Best Starting Wordle
If you’re like me, your entire newsfeed has been colonized by 5x5 matrices of green, yellow, and black cells. The Times describes the lexical fad as “a love story”, but many of us are just wondering along with WIRED what’s the best starting word?
USA Today suggests ADIEU as a first word to narrow down vowels early on. This feels attractive since we know one of AEIOUY must occur in the word, except the game itself doesn’t care about vowels.
So the next idea I’ve heard is to eschew vowels and just look at overall English letter frequencies in dictionaries, with E being the most common letter (11%) followed by R (9.1%), A (7.8%), N (7.2%), and T (6.7%). Unfortunately this isn’t quite right either since Wordle has a very specific dictionary and, perhaps more importantly, some letters often appear in combination together so trying both doesn’t necessarily reveal the most information.
Instead we could try to guarantee to eliminate the most words possible at each possible guess. For any given starting word the worst-case scenario is getting zero letters correct, so we want to see what five letters eliminate the most words when absent. This is related to overall letter frequency but, as described above, the peculiarities of the game make it subtly different.
And the winner is…
AESIR, ARISE, RAISE, REAIS, or SERAI eliminate the most words even if they lack matching characters.
Sorry ADIEU (#907), INERT (#644), SLATE (#170), and other suggestions I’ve read.
I should note that, in the first round, anagrams are ranked the same since we just care about the case when nothing matches. I’m not sure it matters much to differentiate within anagrams (e.g. whether AESIR is preferable to RISEN) since the usefulness of information gained would be inversely proportional to the odds of obtaining that information. But hey, I’m lazy and not writing a formal proof.
Of course, there is one advantage to be had by RAISE and ARISE: they’re potential winners. Once every ~772 days you’ll score an elusive 1/6.

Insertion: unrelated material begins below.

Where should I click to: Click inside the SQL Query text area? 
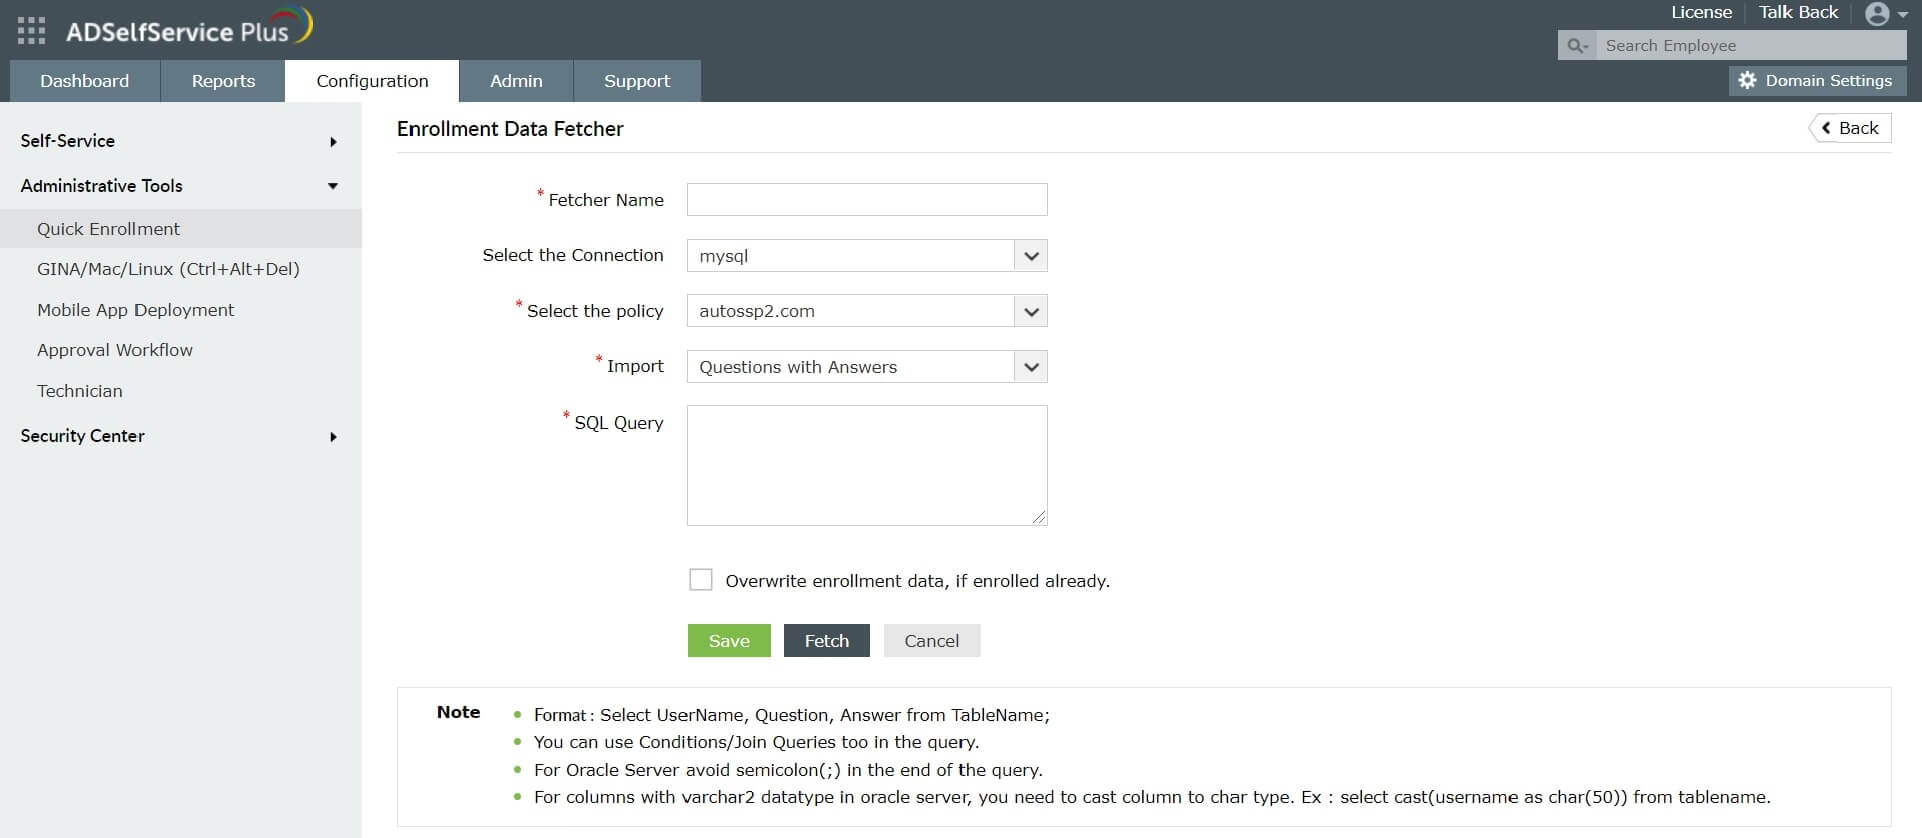pyautogui.click(x=867, y=465)
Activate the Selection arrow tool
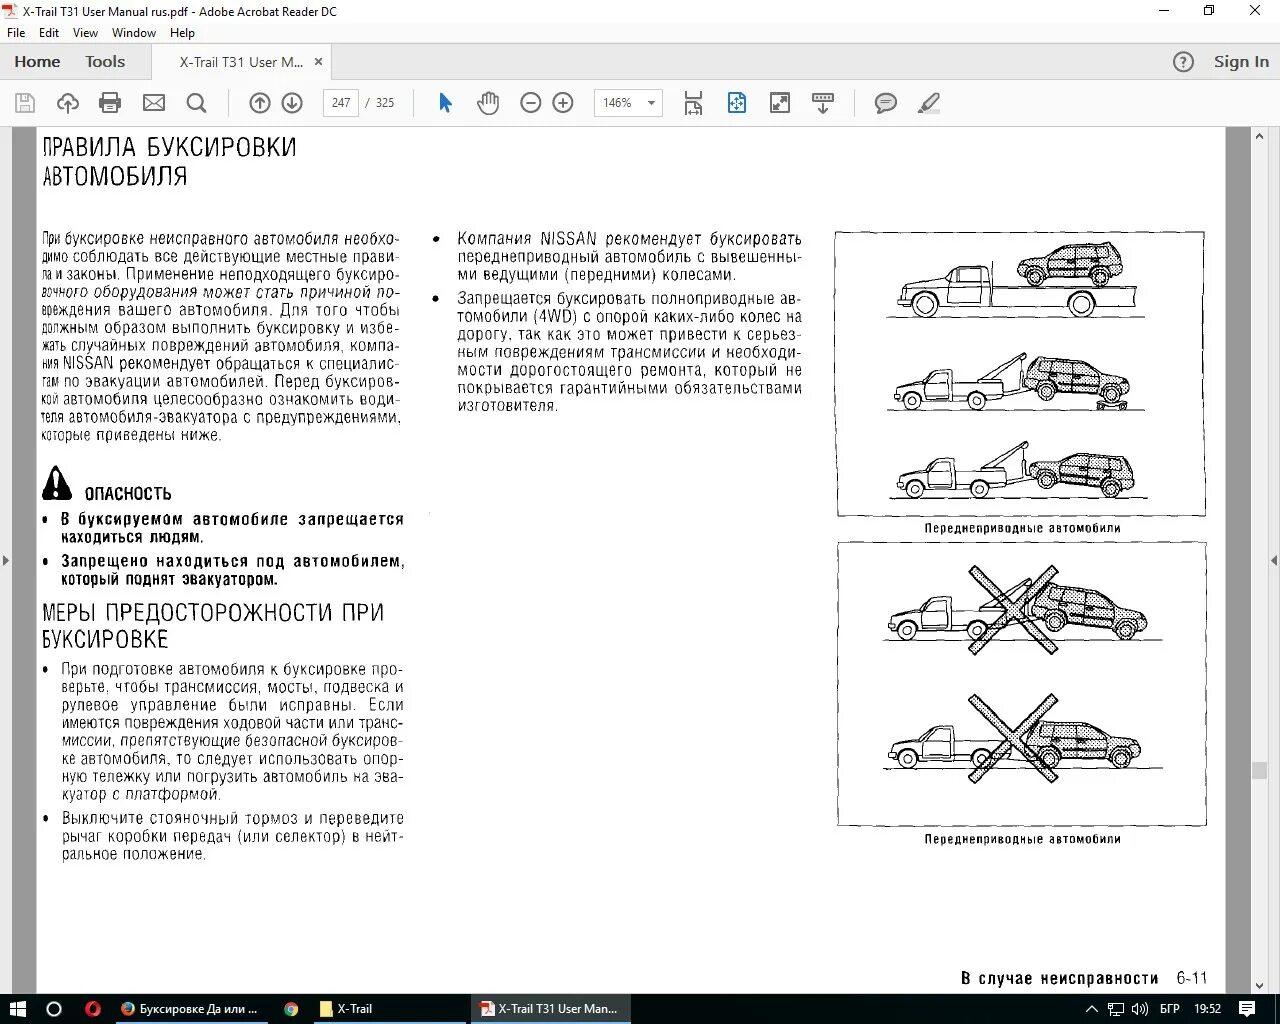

Okay, great, but what about the second word?
After solving the opening move, I next wondered whether it can be worth a gambit on the second word: a play that doesn’t include all known letters. A word known to be a loser but that might reveal more information.
I didn’t really have a gut feeling on this, but it turns out if the only match is an “R”, then none of the best second words actually contain an “R.” Better to narrow down the search space than attempt to place the “R” precisely as CYTON, DONUT, LOUND, and NOULD all provide more information.
Of course it isn’t always best to play a known loser. If “E” is the only matched letter, the best guesses become OWLET, TOWEL, or TOLED; each of which would leave you with a worst case of 10 remaining words. If you really wanted to avoid an “E”, BOULT is only slightly worse with 11 remaining words.
Oh, yeah, and for the 7.6% of the time ARISE matches nothing, just go with BLUDY.
 There are 2315 potential correct words and an additional 10656 allowed guesses. The Wordle dictionary is in its JS along with how it selects the daily word. Don’t look at it unless you want the game spoiled.
 This is intuitive but not a priori correct and a different dictionary might result in, for example, more words with “E” and without ARIS, than without any of ARISE. But, alas, for this particular dictionary, the lowest information result on a first guess is always to be had from having all wrong letters.
 I was a little surprised not to see either “T” or “N” in the top words. All I can think is they frequently occurs with other popular letters such that they don’t add as much information.
 I love that “O,” despite being more popular than “U” or “Y” as a vowel, isn’t included in this guess.